Flying remote-controlled airplanes is only one of Dr. Levine’s great pastimes outside of his lab. As a lover of language and words, he turned his passions into puzzles. The tools of Dr. Levine’s cerebral hobby include a clipboard, mechanical pencil — filled with 2B lead and an extra-long, smudge-proof eraser, and a side-advance button for uninterrupted crossword sleuthing — and printed versions of three daily crosswords: The New York Times, The Wall Street Journal, and the Los Angeles Times. He spends about an hour on the puzzles, but as most crosswords become progressively more difficult as the week goes on, Dr. Levine admits it may take him longer on Fridays and Saturdays.

“Sometimes Friday’s puzzles give me a bit of a problem,” he said “And what I find is if I can’t finish it before dinner, I’m able to do so after dinner. I don’t know whether it’s because my blood glucose level is better after dinner (remember, I’m an endocrinologist!), or just an hour’s rest allows my brain to reset.”

Regarding the degree of difficulty, Dr. Levine believes the LA Times is more difficult than The New York Times because the LA Times has a greater reliance on books and movies, and The New York Times has a greater focus on news events.

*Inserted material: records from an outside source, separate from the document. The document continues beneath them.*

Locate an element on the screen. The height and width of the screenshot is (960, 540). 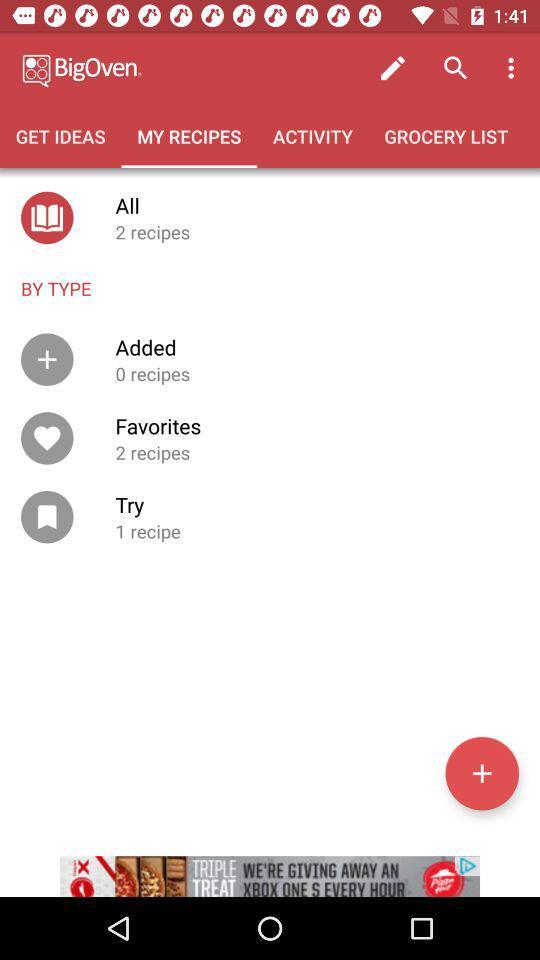
advertisement is located at coordinates (270, 863).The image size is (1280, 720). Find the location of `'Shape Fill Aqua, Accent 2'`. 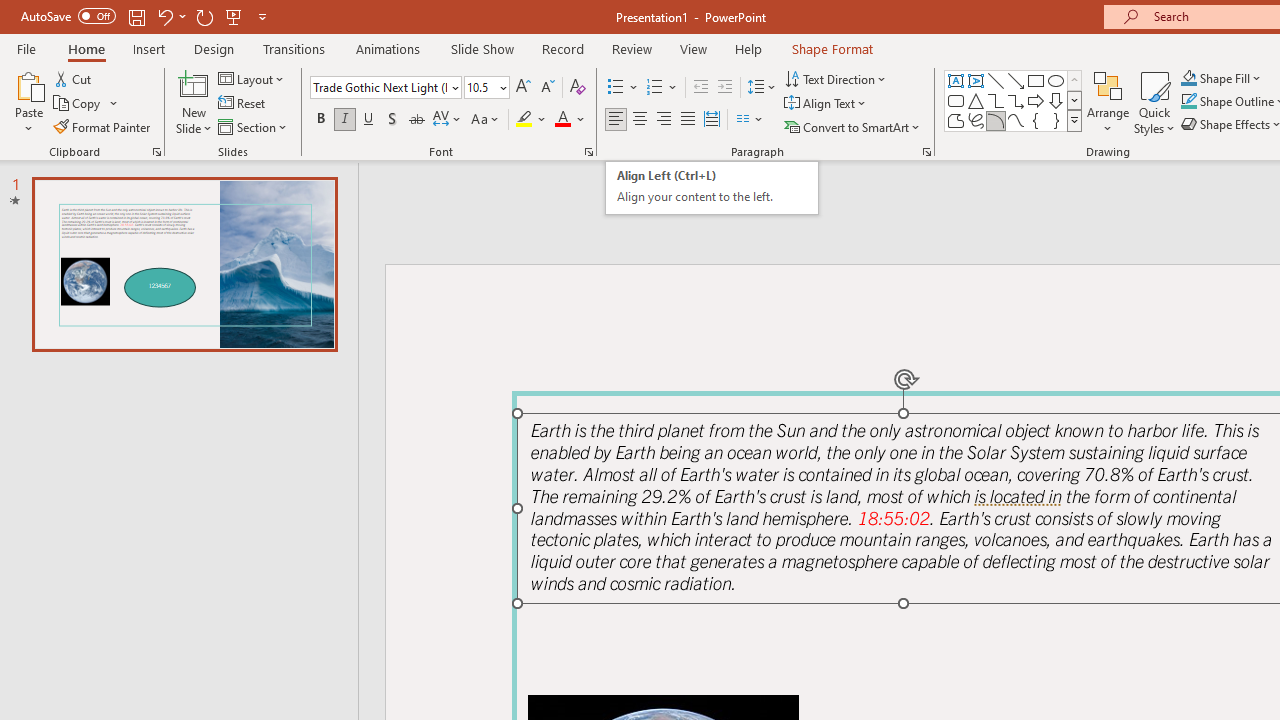

'Shape Fill Aqua, Accent 2' is located at coordinates (1189, 77).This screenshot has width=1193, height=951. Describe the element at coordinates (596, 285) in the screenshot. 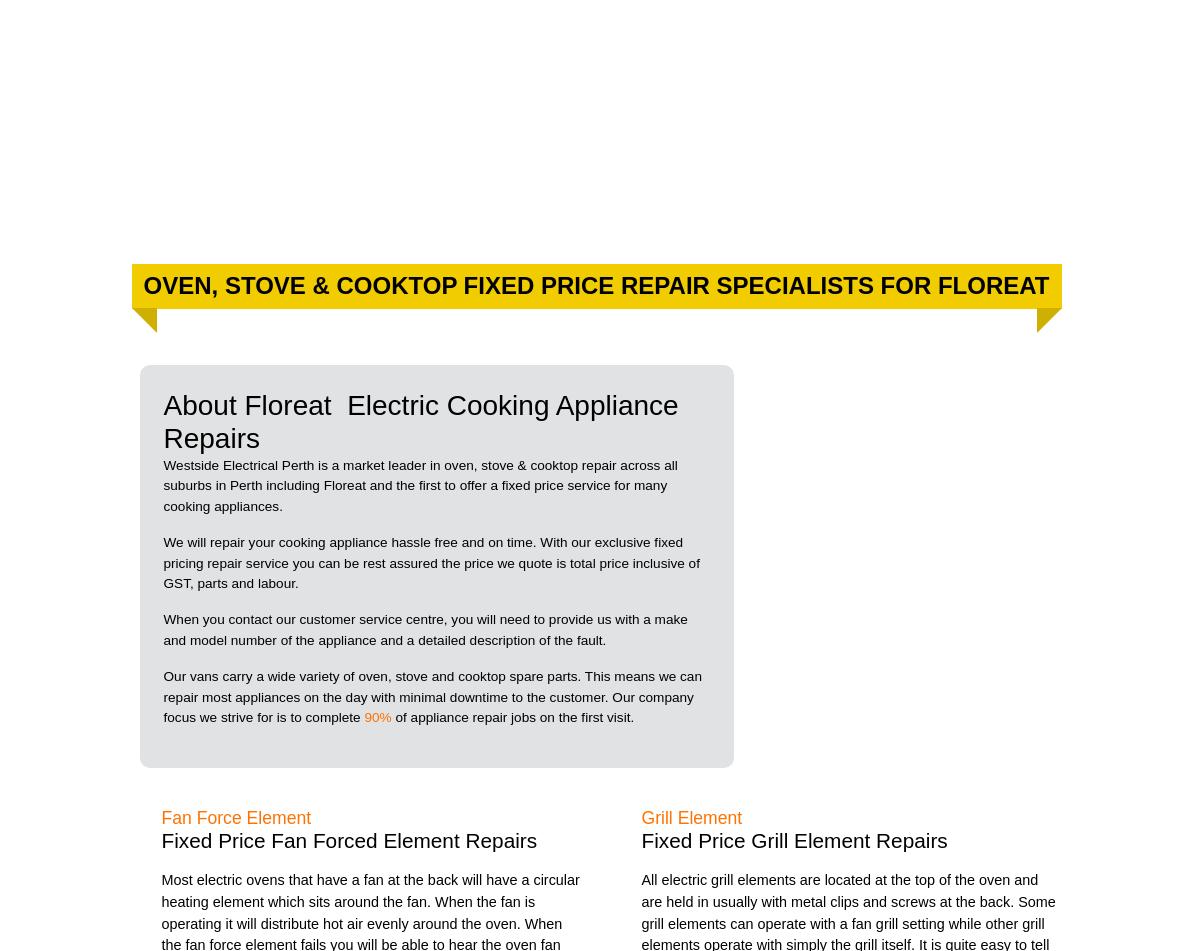

I see `'Oven, Stove & Cooktop Fixed Price Repair Specialists For Floreat'` at that location.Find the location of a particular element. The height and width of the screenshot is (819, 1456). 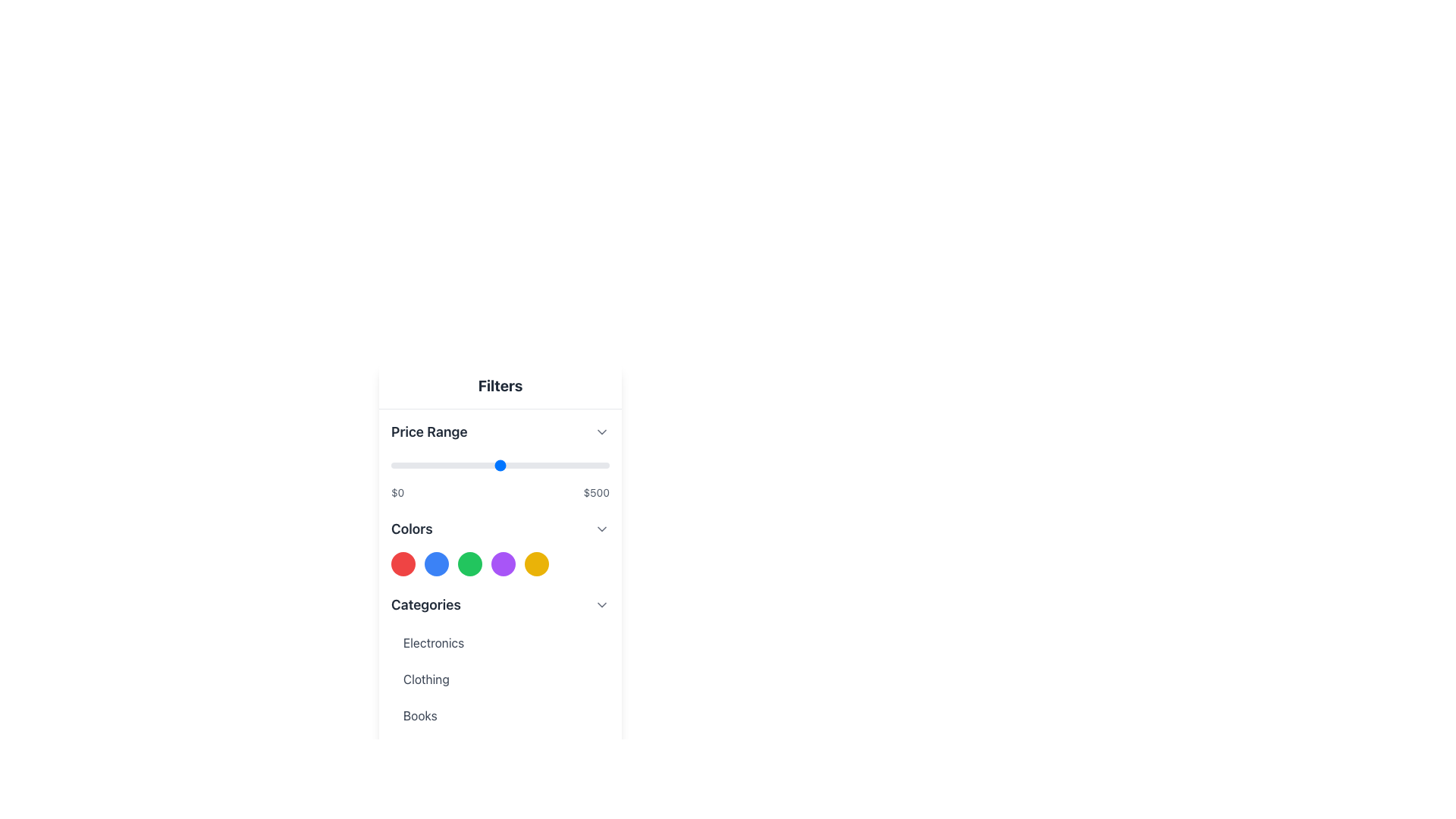

the Section Label that signifies the beginning of the category selection area for filters, positioned below 'Colors' and above category items like 'Electronics' and 'Clothing' is located at coordinates (425, 604). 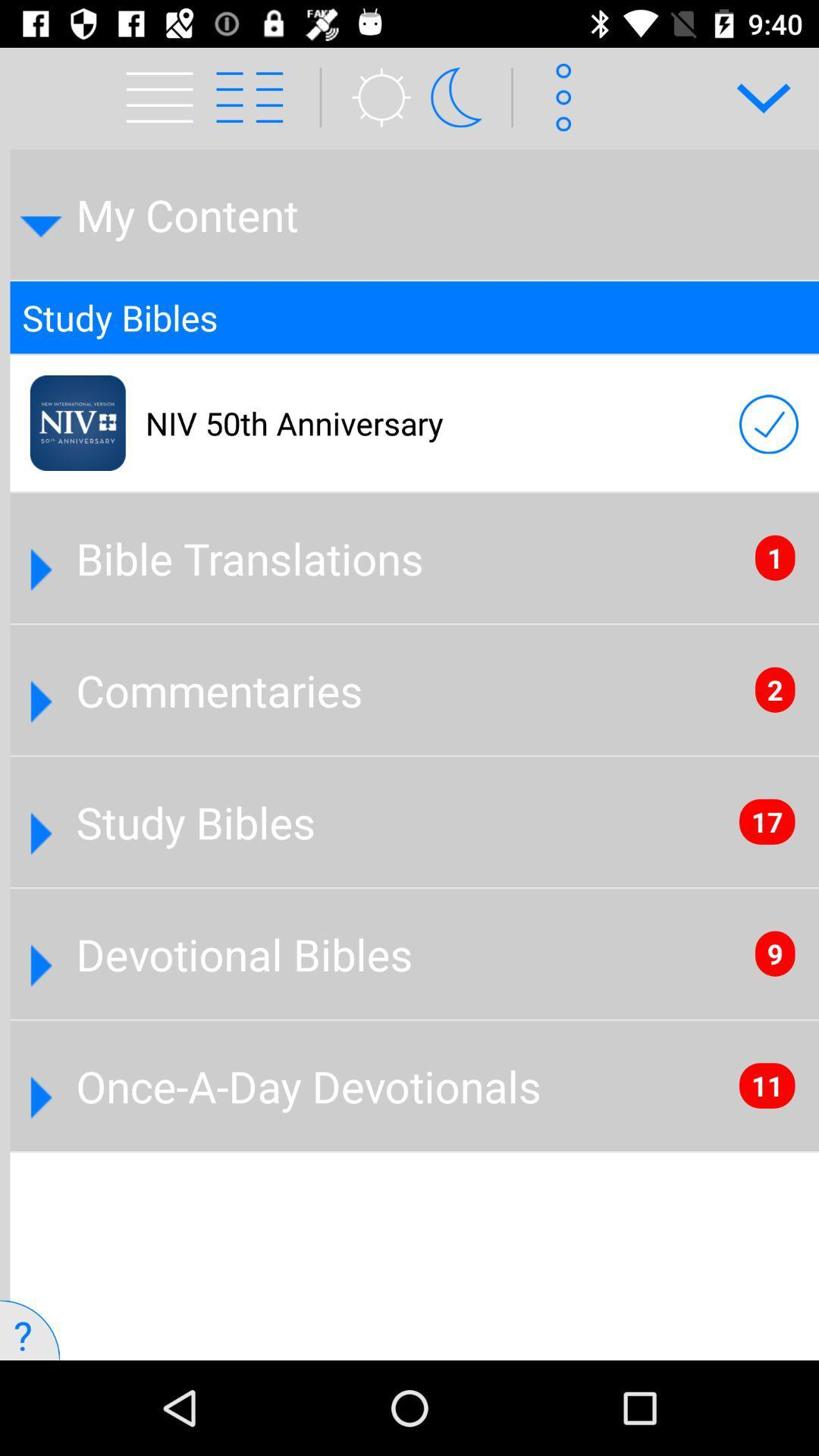 What do you see at coordinates (558, 96) in the screenshot?
I see `the second button to the top right corner of the page` at bounding box center [558, 96].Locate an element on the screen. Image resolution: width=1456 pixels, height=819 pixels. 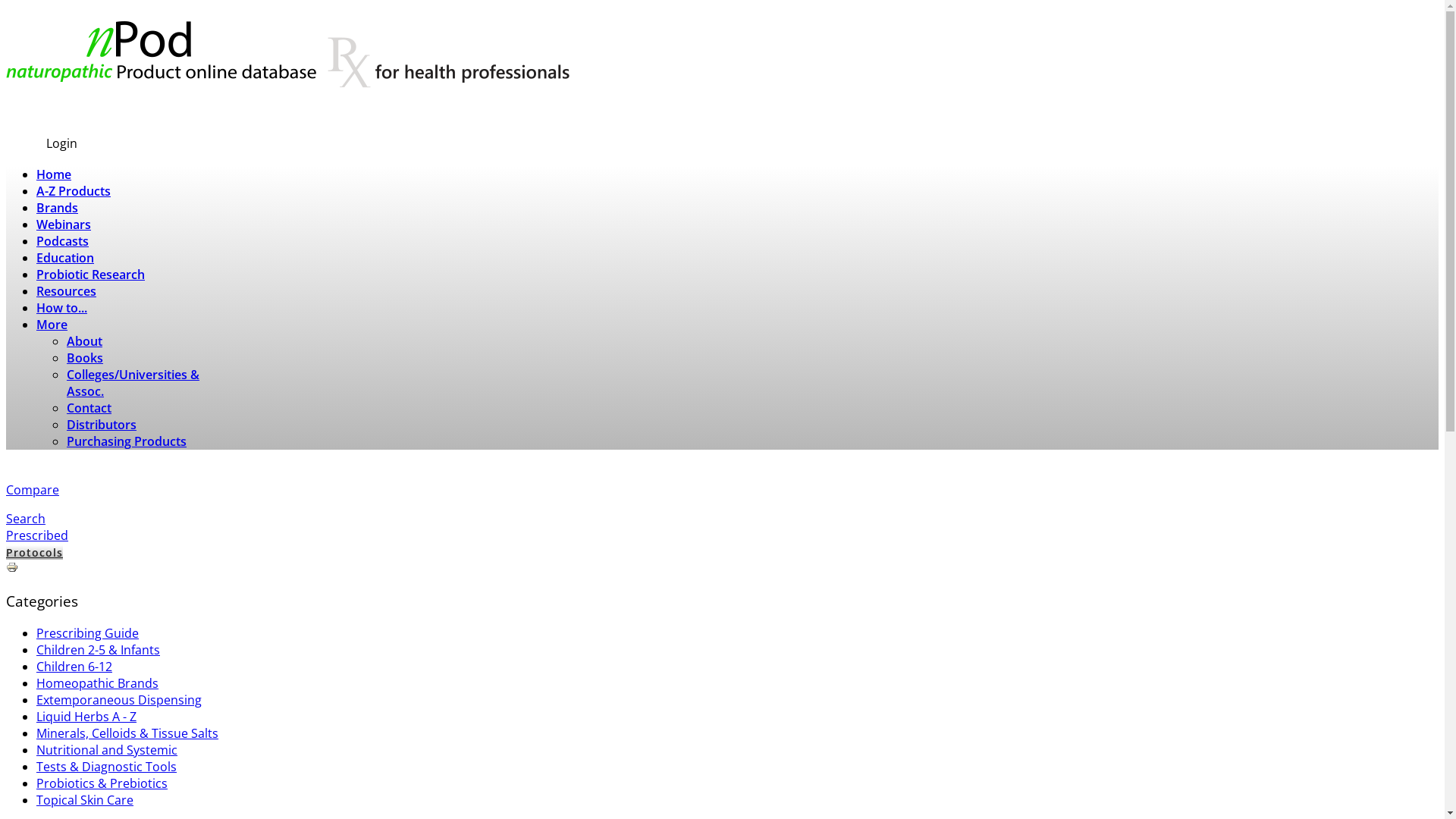
'Nutritional and Systemic' is located at coordinates (36, 748).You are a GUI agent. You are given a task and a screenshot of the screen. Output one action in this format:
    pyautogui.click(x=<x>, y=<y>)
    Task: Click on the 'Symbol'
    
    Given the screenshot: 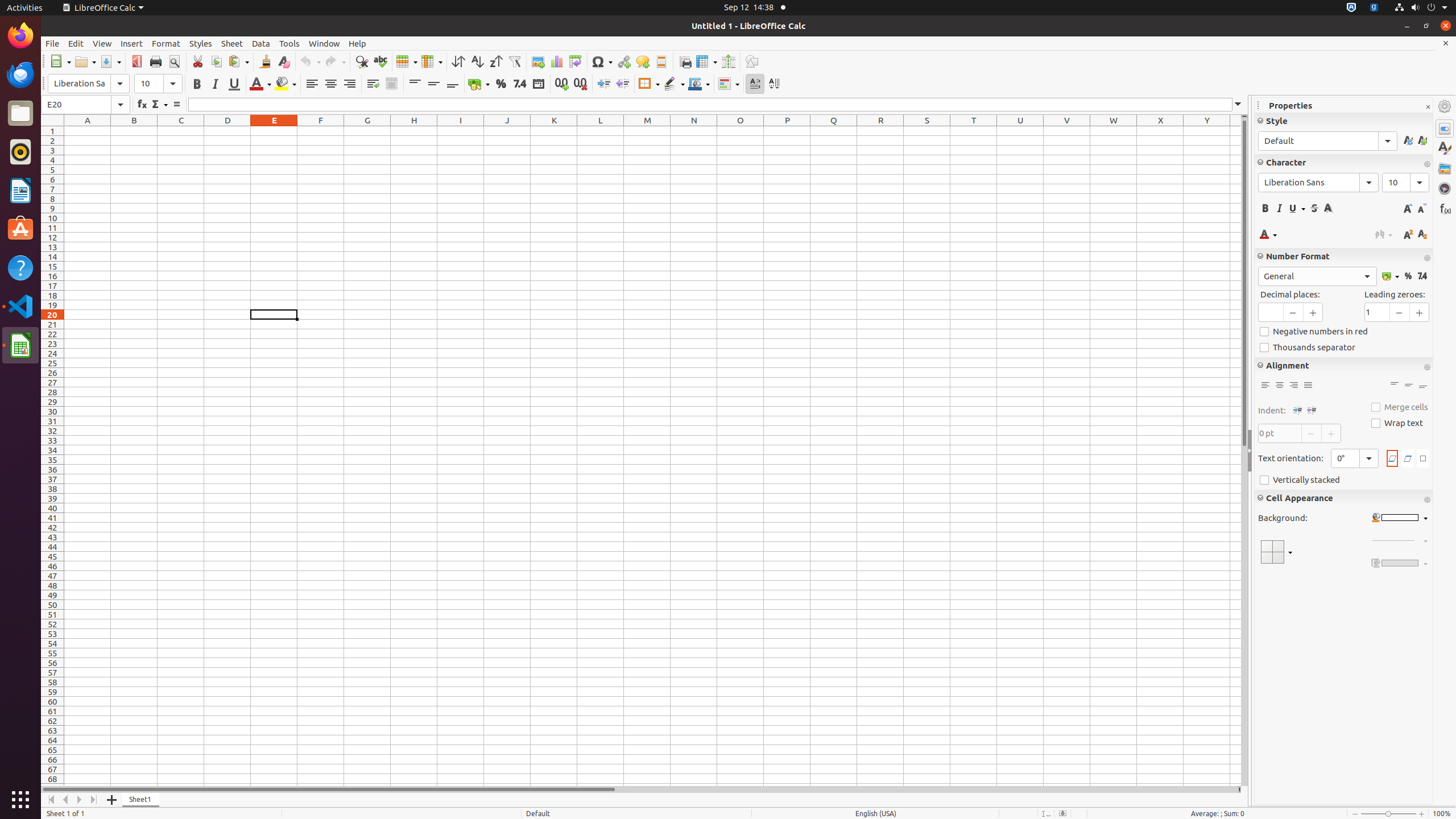 What is the action you would take?
    pyautogui.click(x=601, y=61)
    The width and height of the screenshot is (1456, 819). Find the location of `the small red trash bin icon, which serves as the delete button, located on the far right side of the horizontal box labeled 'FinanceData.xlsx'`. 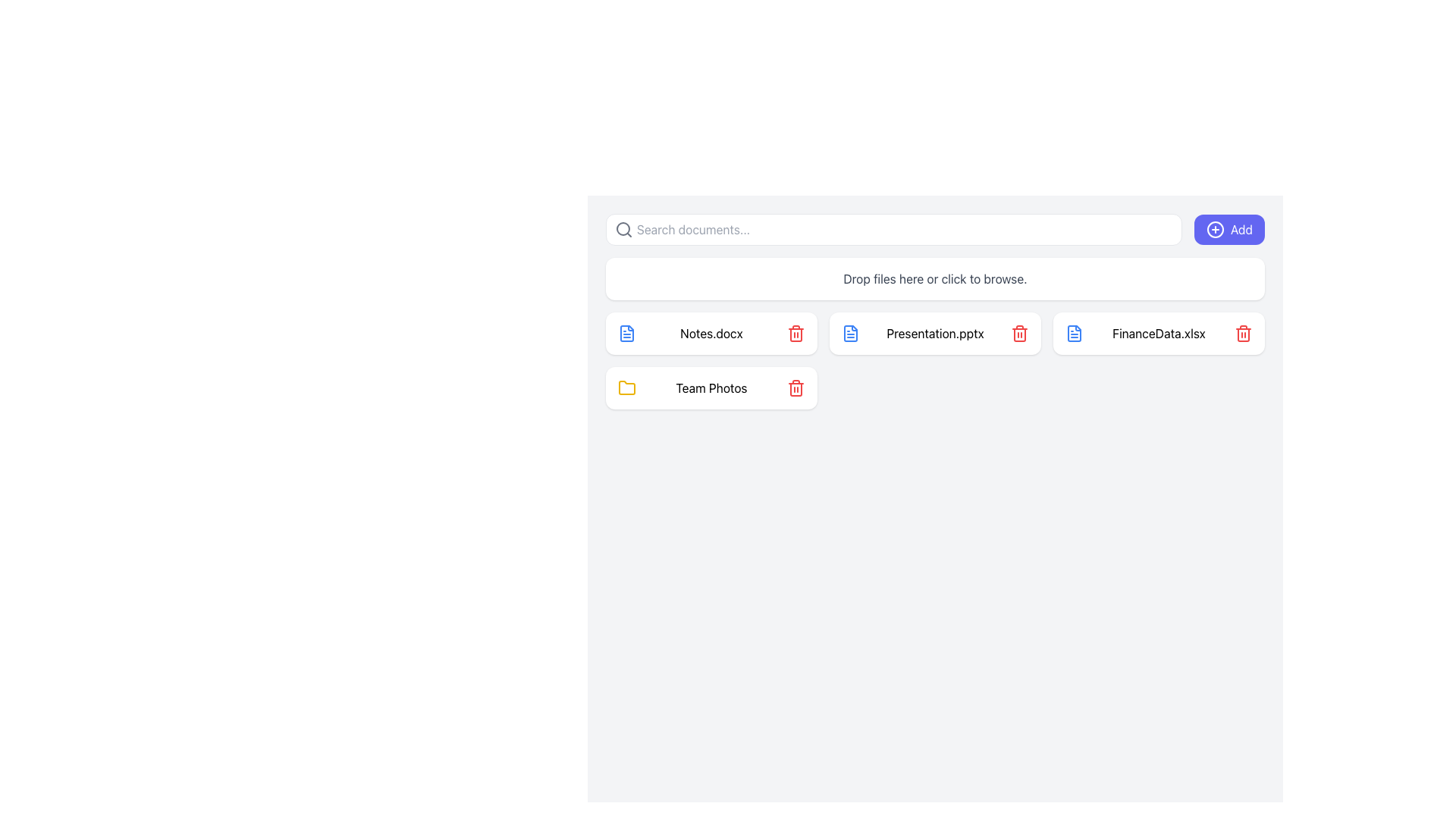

“There’s a slight difference to the focus on the Coasts, and so their crossword puzzles reflect that,” he said.

One of the driving forces that keeps Dr. Levine interested in crossword puzzles is the mental challenge they present.

“Crosswords are a test not only to one’s classical knowledge, but also pop culture,” Dr. Levine said. “They challenge me to be more plugged-in to general society and inspire me to get outside of my comfort zone. You’ve got to be more of a citizen of the world — I enjoy that.”

And as for hobbies in general, it’s the respite from work that’s important to Dr. Levine.

“I think everybody needs a hobby,” he said. “You need to turn your attention away from your work at least a few hours a day to refresh that part of your brain you’ve been using for work. Distraction can be a powerful antidote to stress. Then when you come back to your job, you have new insights, new abilities. The neurons have been re-energized.”